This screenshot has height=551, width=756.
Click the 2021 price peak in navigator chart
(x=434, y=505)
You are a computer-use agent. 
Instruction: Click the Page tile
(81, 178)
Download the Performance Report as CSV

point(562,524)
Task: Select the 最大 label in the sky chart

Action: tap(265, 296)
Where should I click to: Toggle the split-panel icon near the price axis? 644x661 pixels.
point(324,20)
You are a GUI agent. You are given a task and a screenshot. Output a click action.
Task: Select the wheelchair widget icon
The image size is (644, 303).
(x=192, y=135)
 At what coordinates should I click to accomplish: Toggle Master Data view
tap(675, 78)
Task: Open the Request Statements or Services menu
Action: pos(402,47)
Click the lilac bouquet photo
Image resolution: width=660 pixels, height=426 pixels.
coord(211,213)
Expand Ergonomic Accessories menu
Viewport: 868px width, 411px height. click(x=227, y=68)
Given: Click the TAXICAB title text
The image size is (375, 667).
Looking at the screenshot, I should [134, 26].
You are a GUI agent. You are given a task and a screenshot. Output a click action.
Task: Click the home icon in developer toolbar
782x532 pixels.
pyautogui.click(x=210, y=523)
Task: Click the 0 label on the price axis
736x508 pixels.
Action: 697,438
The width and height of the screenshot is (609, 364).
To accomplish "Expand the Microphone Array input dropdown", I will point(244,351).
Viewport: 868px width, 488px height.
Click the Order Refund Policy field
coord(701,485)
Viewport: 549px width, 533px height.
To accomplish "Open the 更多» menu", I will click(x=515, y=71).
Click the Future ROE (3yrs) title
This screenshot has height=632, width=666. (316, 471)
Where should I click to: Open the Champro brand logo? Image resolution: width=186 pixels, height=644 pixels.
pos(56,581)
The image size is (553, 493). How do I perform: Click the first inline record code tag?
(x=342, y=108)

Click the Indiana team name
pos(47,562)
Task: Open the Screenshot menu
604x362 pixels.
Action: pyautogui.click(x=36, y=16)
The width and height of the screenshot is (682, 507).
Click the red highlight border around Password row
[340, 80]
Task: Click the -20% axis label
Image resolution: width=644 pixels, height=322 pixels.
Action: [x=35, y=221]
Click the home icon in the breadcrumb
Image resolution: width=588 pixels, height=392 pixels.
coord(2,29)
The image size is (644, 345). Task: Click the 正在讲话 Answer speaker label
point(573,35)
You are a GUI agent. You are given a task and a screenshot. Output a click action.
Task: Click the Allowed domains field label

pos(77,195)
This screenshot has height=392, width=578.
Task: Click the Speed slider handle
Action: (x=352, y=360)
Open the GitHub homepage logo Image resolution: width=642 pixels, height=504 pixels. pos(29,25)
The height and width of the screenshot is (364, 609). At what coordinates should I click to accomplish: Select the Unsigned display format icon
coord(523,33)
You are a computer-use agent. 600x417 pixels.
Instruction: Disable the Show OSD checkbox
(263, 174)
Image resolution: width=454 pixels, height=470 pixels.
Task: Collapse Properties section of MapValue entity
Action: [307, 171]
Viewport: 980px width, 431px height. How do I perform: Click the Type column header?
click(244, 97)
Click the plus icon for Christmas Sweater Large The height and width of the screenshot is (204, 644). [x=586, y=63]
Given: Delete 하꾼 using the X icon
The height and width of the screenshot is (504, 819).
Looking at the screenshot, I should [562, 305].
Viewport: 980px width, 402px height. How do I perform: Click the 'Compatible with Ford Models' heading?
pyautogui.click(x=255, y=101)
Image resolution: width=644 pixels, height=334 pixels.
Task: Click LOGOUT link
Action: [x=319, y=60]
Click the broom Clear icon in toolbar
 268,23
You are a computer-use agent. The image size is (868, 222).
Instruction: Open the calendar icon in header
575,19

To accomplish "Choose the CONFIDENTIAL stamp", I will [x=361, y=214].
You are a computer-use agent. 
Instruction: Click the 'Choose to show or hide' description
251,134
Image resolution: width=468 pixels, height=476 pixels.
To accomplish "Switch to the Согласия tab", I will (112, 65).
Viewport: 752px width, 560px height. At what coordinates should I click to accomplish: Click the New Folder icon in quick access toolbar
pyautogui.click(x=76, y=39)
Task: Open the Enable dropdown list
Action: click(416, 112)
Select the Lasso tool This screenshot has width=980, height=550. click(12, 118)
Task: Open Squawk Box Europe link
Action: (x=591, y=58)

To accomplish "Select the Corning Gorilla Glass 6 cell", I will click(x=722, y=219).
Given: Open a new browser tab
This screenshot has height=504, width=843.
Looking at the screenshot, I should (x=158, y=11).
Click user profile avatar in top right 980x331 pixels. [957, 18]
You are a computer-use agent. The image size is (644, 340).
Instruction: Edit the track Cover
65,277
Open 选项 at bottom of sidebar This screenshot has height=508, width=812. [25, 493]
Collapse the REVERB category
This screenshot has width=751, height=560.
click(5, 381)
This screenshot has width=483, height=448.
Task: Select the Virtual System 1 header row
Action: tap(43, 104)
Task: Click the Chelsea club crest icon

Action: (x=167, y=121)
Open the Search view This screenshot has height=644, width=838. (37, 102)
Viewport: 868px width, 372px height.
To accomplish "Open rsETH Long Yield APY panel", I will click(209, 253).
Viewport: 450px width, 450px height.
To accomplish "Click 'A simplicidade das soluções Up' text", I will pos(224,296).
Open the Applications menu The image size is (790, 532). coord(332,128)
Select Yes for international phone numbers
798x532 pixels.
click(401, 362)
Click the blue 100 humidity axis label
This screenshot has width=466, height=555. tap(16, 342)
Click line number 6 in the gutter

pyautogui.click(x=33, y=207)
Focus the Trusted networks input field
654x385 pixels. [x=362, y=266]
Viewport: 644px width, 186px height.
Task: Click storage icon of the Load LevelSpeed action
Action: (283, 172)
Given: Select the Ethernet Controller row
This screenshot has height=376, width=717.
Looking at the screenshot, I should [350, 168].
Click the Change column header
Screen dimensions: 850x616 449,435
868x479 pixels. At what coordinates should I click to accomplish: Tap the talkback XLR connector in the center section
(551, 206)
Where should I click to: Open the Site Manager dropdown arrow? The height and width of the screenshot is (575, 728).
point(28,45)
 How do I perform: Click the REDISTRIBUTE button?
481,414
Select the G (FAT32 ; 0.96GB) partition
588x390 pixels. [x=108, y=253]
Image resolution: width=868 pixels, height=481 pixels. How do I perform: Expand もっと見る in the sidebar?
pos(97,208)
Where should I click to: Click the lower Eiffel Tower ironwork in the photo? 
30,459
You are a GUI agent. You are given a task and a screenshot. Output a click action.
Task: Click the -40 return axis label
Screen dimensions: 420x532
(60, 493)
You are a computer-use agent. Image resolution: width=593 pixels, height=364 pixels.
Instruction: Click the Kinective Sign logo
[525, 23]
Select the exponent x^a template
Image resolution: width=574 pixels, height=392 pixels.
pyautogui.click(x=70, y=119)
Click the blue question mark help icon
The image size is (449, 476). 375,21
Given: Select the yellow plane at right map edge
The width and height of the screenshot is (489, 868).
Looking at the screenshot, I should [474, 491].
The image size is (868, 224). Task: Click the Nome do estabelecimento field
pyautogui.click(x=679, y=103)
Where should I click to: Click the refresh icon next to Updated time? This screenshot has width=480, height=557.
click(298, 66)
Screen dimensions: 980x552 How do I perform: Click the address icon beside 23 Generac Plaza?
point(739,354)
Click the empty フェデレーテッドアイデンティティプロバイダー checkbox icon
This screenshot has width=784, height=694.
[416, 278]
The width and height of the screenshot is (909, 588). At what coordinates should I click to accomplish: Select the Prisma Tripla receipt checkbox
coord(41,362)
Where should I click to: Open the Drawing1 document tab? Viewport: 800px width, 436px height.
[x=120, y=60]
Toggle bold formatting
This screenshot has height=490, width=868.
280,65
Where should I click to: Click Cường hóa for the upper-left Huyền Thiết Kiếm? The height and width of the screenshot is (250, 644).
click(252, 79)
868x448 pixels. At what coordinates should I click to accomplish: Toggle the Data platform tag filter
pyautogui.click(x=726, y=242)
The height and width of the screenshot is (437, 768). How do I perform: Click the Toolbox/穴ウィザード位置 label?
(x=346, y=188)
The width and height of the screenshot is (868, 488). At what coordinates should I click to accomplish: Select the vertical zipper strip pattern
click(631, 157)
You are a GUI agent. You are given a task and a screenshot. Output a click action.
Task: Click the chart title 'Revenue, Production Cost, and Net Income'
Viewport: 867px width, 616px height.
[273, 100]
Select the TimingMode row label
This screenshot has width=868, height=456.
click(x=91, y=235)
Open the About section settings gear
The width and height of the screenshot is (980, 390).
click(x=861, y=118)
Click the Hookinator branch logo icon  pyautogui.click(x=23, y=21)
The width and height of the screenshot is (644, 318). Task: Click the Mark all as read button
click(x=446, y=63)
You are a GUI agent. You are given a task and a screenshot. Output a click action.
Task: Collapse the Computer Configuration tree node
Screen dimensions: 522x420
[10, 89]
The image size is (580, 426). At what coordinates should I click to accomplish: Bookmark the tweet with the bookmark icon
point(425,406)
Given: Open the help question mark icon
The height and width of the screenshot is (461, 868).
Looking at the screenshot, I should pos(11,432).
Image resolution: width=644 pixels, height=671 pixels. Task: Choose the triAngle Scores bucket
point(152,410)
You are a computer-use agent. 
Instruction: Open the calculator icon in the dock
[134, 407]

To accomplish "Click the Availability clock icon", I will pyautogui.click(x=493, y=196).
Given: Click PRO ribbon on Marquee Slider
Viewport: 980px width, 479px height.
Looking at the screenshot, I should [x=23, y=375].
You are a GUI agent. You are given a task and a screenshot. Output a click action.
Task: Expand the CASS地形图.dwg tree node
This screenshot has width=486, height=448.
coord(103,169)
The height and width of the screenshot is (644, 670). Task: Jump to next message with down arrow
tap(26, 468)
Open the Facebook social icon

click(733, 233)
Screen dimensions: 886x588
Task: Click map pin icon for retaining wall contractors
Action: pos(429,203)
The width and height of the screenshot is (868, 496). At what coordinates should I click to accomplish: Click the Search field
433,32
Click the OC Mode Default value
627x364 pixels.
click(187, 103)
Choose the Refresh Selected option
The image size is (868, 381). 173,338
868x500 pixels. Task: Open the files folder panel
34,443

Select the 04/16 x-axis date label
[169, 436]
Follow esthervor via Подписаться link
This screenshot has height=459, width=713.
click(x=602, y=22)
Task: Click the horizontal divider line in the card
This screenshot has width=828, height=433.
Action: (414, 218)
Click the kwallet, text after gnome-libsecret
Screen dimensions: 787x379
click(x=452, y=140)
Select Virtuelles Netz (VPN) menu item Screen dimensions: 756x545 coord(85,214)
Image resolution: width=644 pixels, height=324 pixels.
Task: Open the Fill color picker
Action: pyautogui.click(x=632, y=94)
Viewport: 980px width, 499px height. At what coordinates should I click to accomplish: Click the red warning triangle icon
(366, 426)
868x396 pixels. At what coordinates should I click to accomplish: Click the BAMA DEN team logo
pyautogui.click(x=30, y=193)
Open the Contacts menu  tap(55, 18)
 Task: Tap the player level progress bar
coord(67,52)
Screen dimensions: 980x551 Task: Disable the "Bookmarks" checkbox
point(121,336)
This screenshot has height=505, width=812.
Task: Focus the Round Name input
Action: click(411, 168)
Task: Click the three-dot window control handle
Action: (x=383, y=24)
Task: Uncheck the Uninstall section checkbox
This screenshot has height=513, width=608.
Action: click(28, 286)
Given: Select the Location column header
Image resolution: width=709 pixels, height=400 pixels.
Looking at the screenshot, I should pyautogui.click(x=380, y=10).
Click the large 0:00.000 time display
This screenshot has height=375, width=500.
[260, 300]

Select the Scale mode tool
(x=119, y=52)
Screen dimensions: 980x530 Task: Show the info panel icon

• _WHAT YOU ARE ASKED TO DO_
Repeat, word for word, the lines from the start of the records to the line that contains "Given: Click the TAXICAB title text", both of them included, and no others.

• _ANSWER TO THIS PROBLEM_
This screenshot has height=551, width=756.
Click the 2021 price peak in navigator chart
(x=434, y=505)
You are a computer-use agent. 
Instruction: Click the Page tile
(81, 178)
Download the Performance Report as CSV

point(562,524)
Task: Select the 最大 label in the sky chart

Action: tap(265, 296)
Where should I click to: Toggle the split-panel icon near the price axis? 644x661 pixels.
point(324,20)
You are a GUI agent. You are given a task and a screenshot. Output a click action.
Task: Select the wheelchair widget icon
The image size is (644, 303).
(x=192, y=135)
 At what coordinates should I click to accomplish: Toggle Master Data view
tap(675, 78)
Task: Open the Request Statements or Services menu
Action: pos(402,47)
Click the lilac bouquet photo
Image resolution: width=660 pixels, height=426 pixels.
coord(211,213)
Expand Ergonomic Accessories menu
Viewport: 868px width, 411px height. click(x=227, y=68)
Given: Click the TAXICAB title text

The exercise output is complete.